The width of the normal distribution curve is
given by the standard deviation (SD), and the larger the SD, the less reliable the data. For comparing
different sets of data, a better measure is the 95% confidence interval (CI). This is derived from the SD, and
is the range above and below the mean within which 95% of the repeated measurements lie (marked on the
histogram above). You can be pretty confident that the real mean lies somewhere in this range. Whenever
you calculate a mean you should also calculate a confidence limit to indicate the quality of your data.
small confidence limit,
low variability,
data close together,
mean is reliable
large confidence limit,
high variability,
data scattered,
mean is unreliable
In Excel the mean is calculated using the formula =AVERAGE (range) , the SD is calculated using
=STDEV (range) , and the 95% CI is calculated using =CONFIDENCE (0.05, STDEV(range), COUNT(range)) .

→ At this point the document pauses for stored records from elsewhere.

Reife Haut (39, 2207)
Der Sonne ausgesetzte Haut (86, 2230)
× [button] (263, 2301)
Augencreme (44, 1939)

This spreadsheet shows two sets of data
with the same mean. In group A the
confidence interval is small compared to
the mean, so the data are reliable and you
can be confident that the real mean is
close to your calculated mean. But in
group B the confidence interval is large
compared to the mean, so the data are
unreliable, as the real mean could be quite
far away from your calculated mean. Note
that Excel will always return the results of
a calculation to about 8 decimal places of
precision. This is meaningless, and cells
with calculated results should always be formatted to a more sensible precision (Format menu > Cells >
Number tab > Number).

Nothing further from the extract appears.